→ DATA SHOWN:
------------------------------------------------------------
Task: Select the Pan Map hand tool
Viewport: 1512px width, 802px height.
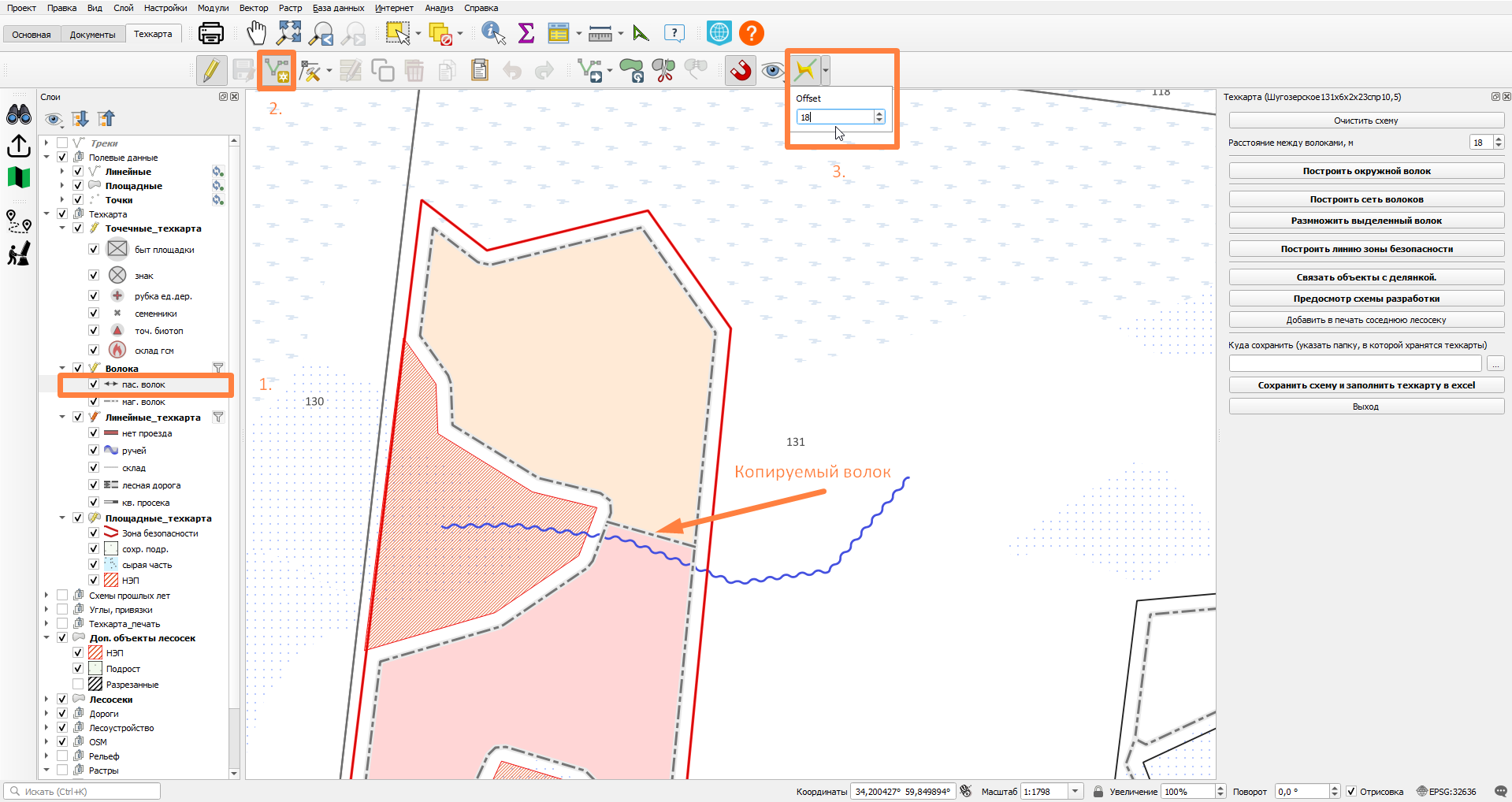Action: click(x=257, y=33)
------------------------------------------------------------
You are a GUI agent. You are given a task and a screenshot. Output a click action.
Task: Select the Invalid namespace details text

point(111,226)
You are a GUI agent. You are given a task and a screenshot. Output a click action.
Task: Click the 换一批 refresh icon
------------------------------------------------------------
→ INSTRUCTIONS TO FOLLOW:
From the material above, retype precisely the lines between the line holding "Task: Select the Invalid" and the line holding "Task: Click the 换一批 refresh icon", inclusive, and nothing beyond them.

→ EXPECTED OUTPUT:
Task: Select the Invalid namespace details text

point(111,226)
You are a GUI agent. You are given a task and a screenshot. Output a click action.
Task: Click the 换一批 refresh icon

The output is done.